From the entries below, copy exactly the lines from the one that contains "تماس با ما (1141, 1576)" through the one that contains "روغن های گیاهی (964, 60)", both included, and only those.

[[ RECORDS PROVIDED open ]]

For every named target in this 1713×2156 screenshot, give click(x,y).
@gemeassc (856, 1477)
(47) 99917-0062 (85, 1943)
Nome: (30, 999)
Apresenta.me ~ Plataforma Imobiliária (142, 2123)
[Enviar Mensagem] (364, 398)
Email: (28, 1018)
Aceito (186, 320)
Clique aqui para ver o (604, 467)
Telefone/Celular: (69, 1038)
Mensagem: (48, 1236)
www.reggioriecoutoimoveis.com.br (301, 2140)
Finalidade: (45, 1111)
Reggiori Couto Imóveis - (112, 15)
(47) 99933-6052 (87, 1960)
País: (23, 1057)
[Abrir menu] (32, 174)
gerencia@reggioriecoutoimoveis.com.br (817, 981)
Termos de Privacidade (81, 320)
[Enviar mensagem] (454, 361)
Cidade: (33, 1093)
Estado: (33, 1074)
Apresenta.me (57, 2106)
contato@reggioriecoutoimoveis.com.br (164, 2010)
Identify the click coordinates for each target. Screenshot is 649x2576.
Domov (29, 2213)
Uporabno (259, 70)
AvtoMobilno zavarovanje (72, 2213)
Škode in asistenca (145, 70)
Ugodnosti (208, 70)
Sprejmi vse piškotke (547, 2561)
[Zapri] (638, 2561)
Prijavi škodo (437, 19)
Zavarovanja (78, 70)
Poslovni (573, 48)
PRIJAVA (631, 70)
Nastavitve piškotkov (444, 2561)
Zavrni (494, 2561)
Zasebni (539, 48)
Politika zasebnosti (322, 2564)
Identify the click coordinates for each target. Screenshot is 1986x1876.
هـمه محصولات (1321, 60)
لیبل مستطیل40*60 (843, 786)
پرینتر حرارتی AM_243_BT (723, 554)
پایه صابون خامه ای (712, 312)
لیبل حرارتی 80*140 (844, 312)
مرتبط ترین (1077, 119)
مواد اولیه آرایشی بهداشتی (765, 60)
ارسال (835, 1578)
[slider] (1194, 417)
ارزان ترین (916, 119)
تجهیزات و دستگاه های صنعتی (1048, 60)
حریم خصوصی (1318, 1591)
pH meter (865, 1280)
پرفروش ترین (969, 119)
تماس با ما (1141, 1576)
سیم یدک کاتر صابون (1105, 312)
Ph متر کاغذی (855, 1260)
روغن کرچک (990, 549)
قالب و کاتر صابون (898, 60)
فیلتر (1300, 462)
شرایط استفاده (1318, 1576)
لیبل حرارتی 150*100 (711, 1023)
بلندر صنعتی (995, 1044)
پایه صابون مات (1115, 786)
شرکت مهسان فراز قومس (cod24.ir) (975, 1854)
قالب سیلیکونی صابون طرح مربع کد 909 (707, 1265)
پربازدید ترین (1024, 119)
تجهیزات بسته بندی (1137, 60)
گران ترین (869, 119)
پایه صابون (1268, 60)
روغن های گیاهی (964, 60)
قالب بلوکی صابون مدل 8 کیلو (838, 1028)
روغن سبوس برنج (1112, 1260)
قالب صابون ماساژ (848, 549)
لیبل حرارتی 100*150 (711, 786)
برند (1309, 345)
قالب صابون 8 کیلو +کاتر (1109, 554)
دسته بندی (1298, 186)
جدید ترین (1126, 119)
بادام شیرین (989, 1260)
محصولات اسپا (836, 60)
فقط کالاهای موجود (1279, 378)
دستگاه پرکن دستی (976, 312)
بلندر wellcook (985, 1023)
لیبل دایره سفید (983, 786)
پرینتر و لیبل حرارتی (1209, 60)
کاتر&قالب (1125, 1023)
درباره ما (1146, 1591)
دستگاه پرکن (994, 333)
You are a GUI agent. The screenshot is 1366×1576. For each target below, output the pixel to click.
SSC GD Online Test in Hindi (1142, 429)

[[ RECORDS PROVIDED closed ]]

* _EXERCISE RESPONSE_
تماس با ما (1141, 1576)
سیم یدک کاتر صابون (1105, 312)
Ph متر کاغذی (855, 1260)
روغن کرچک (990, 549)
قالب و کاتر صابون (898, 60)
فیلتر (1300, 462)
شرایط استفاده (1318, 1576)
لیبل حرارتی 150*100 (711, 1023)
بلندر صنعتی (995, 1044)
پایه صابون مات (1115, 786)
شرکت مهسان فراز قومس (cod24.ir) (975, 1854)
قالب سیلیکونی صابون طرح مربع کد 909 (707, 1265)
پربازدید ترین (1024, 119)
تجهیزات بسته بندی (1137, 60)
گران ترین (869, 119)
پایه صابون (1268, 60)
روغن های گیاهی (964, 60)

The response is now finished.